• Exercise instructions: Output the line that contains "Report (115, 493)" and every line after it to the end of the entries, with nothing added or left out.

• Supplied material:

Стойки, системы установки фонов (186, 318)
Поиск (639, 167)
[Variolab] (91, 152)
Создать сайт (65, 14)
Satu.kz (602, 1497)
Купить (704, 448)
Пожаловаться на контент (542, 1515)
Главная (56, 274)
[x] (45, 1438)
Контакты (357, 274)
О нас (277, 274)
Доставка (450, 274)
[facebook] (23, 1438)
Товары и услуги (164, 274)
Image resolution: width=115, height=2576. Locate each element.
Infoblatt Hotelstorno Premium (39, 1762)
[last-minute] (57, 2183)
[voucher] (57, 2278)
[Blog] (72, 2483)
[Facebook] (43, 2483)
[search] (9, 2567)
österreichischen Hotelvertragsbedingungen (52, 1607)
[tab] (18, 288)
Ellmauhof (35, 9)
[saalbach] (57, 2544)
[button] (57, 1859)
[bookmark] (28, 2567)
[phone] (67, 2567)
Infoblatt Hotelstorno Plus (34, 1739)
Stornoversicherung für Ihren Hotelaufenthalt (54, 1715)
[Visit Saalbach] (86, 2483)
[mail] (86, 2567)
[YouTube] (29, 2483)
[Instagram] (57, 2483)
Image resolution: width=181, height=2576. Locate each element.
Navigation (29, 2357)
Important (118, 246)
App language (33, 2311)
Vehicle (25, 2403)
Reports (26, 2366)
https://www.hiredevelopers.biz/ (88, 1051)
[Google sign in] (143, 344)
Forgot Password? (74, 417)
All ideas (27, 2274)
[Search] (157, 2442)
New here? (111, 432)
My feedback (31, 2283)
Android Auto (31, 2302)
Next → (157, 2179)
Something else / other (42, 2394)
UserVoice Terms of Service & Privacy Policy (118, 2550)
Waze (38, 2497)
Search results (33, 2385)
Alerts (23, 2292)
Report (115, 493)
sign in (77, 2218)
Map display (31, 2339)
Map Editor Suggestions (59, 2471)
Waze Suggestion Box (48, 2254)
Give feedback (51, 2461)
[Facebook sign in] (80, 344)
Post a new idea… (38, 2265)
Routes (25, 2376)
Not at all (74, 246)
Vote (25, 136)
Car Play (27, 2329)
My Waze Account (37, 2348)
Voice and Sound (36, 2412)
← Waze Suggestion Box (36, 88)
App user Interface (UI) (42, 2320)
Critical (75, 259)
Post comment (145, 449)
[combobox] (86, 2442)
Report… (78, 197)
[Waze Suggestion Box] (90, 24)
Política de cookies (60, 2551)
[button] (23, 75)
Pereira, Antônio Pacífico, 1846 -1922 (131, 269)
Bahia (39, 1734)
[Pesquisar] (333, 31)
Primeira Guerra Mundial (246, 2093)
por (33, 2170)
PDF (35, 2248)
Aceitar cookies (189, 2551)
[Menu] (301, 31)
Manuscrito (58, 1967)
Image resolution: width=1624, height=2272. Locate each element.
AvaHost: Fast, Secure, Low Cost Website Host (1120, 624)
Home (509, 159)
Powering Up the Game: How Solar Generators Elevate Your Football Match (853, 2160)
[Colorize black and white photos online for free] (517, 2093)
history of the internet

• Response:
Report (115, 493)
sign in (77, 2218)
Map display (31, 2339)
Map Editor Suggestions (59, 2471)
Waze Suggestion Box (48, 2254)
Give feedback (51, 2461)
[Facebook sign in] (80, 344)
Post a new idea… (38, 2265)
Routes (25, 2376)
Not at all (74, 246)
Vote (25, 136)
Car Play (27, 2329)
My Waze Account (37, 2348)
Voice and Sound (36, 2412)
← Waze Suggestion Box (36, 88)
App user Interface (UI) (42, 2320)
Critical (75, 259)
Post comment (145, 449)
[combobox] (86, 2442)
Report… (78, 197)
[Waze Suggestion Box] (90, 24)
Política de cookies (60, 2551)
[button] (23, 75)
Pereira, Antônio Pacífico, 1846 -1922 (131, 269)
Bahia (39, 1734)
[Pesquisar] (333, 31)
Primeira Guerra Mundial (246, 2093)
por (33, 2170)
PDF (35, 2248)
Aceitar cookies (189, 2551)
[Menu] (301, 31)
Manuscrito (58, 1967)
Image resolution: width=1624, height=2272. Locate each element.
AvaHost: Fast, Secure, Low Cost Website Host (1120, 624)
Home (509, 159)
Powering Up the Game: How Solar Generators Elevate Your Football Match (853, 2160)
[Colorize black and white photos online for free] (517, 2093)
history of the internet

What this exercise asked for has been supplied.